[Stored items]
*** Begin section ***
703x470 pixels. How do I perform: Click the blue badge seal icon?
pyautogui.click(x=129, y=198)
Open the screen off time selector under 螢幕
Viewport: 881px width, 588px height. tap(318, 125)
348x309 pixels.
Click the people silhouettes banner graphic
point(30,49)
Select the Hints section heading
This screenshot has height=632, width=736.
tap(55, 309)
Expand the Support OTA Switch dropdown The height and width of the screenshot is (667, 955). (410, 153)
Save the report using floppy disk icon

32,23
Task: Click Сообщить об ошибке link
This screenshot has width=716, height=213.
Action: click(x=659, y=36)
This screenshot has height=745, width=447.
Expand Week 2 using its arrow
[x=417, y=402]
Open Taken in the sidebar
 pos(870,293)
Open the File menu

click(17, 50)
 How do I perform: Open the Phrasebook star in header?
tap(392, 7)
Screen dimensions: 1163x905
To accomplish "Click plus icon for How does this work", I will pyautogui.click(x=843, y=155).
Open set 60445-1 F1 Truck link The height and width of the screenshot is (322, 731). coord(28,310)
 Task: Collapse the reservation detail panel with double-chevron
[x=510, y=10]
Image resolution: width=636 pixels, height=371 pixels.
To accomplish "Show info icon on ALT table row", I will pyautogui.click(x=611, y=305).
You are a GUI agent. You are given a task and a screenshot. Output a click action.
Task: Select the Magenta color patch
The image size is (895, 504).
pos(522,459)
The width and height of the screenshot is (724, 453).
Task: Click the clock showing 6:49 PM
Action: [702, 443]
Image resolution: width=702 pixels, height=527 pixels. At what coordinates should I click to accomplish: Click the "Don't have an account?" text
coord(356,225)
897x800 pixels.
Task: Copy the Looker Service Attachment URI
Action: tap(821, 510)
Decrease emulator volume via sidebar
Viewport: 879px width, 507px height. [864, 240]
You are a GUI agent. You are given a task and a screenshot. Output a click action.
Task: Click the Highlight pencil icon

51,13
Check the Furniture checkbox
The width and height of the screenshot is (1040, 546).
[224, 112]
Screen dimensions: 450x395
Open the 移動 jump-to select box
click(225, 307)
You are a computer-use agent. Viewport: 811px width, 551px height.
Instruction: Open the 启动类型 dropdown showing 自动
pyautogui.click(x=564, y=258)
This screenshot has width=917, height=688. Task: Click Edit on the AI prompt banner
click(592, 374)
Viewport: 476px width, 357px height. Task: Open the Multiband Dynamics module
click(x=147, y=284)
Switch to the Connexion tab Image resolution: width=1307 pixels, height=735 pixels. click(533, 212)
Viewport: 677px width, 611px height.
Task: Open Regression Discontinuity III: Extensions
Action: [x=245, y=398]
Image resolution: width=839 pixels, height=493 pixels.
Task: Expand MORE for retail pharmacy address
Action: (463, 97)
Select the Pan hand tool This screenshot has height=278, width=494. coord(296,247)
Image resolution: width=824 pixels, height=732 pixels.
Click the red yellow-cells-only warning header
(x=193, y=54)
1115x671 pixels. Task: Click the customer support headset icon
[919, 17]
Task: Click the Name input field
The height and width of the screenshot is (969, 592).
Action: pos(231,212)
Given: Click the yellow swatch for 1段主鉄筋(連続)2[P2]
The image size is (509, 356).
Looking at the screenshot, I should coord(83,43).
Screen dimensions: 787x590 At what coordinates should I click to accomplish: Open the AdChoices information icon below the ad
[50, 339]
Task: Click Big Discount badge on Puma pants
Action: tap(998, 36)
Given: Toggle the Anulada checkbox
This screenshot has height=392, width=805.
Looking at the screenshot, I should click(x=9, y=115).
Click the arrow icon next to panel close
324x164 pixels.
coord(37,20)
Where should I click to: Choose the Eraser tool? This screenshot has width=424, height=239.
*** End section ***
• _Task statement_: The records above are to be returned exactly as they appear.

• _Result_:
703x470 pixels. How do I perform: Click the blue badge seal icon?
pyautogui.click(x=129, y=198)
Open the screen off time selector under 螢幕
Viewport: 881px width, 588px height. tap(318, 125)
348x309 pixels.
Click the people silhouettes banner graphic
point(30,49)
Select the Hints section heading
This screenshot has height=632, width=736.
tap(55, 309)
Expand the Support OTA Switch dropdown The height and width of the screenshot is (667, 955). (410, 153)
Save the report using floppy disk icon

32,23
Task: Click Сообщить об ошибке link
This screenshot has width=716, height=213.
Action: click(x=659, y=36)
This screenshot has height=745, width=447.
Expand Week 2 using its arrow
[x=417, y=402]
Open Taken in the sidebar
 pos(870,293)
Open the File menu

click(17, 50)
 How do I perform: Open the Phrasebook star in header?
tap(392, 7)
Screen dimensions: 1163x905
To accomplish "Click plus icon for How does this work", I will pyautogui.click(x=843, y=155).
Open set 60445-1 F1 Truck link The height and width of the screenshot is (322, 731). coord(28,310)
 Task: Collapse the reservation detail panel with double-chevron
[x=510, y=10]
Image resolution: width=636 pixels, height=371 pixels.
To accomplish "Show info icon on ALT table row", I will pyautogui.click(x=611, y=305).
You are a GUI agent. You are given a task and a screenshot. Output a click action.
Task: Select the Magenta color patch
The image size is (895, 504).
pos(522,459)
The width and height of the screenshot is (724, 453).
Task: Click the clock showing 6:49 PM
Action: [702, 443]
Image resolution: width=702 pixels, height=527 pixels. At what coordinates should I click to accomplish: Click the "Don't have an account?" text
coord(356,225)
897x800 pixels.
Task: Copy the Looker Service Attachment URI
Action: tap(821, 510)
Decrease emulator volume via sidebar
Viewport: 879px width, 507px height. [864, 240]
You are a GUI agent. You are given a task and a screenshot. Output a click action.
Task: Click the Highlight pencil icon

51,13
Check the Furniture checkbox
The width and height of the screenshot is (1040, 546).
[224, 112]
Screen dimensions: 450x395
Open the 移動 jump-to select box
click(225, 307)
You are a computer-use agent. Viewport: 811px width, 551px height.
Instruction: Open the 启动类型 dropdown showing 自动
pyautogui.click(x=564, y=258)
This screenshot has width=917, height=688. Task: Click Edit on the AI prompt banner
click(592, 374)
Viewport: 476px width, 357px height. Task: Open the Multiband Dynamics module
click(x=147, y=284)
Switch to the Connexion tab Image resolution: width=1307 pixels, height=735 pixels. click(533, 212)
Viewport: 677px width, 611px height.
Task: Open Regression Discontinuity III: Extensions
Action: [x=245, y=398]
Image resolution: width=839 pixels, height=493 pixels.
Task: Expand MORE for retail pharmacy address
Action: (463, 97)
Select the Pan hand tool This screenshot has height=278, width=494. coord(296,247)
Image resolution: width=824 pixels, height=732 pixels.
Click the red yellow-cells-only warning header
(x=193, y=54)
1115x671 pixels. Task: Click the customer support headset icon
[919, 17]
Task: Click the Name input field
The height and width of the screenshot is (969, 592).
Action: pos(231,212)
Given: Click the yellow swatch for 1段主鉄筋(連続)2[P2]
The image size is (509, 356).
Looking at the screenshot, I should coord(83,43).
Screen dimensions: 787x590 At what coordinates should I click to accomplish: Open the AdChoices information icon below the ad
[50, 339]
Task: Click Big Discount badge on Puma pants
Action: tap(998, 36)
Given: Toggle the Anulada checkbox
This screenshot has height=392, width=805.
Looking at the screenshot, I should click(x=9, y=115).
Click the arrow icon next to panel close
324x164 pixels.
coord(37,20)
Where should I click to: Choose the Eraser tool? This screenshot has width=424, height=239.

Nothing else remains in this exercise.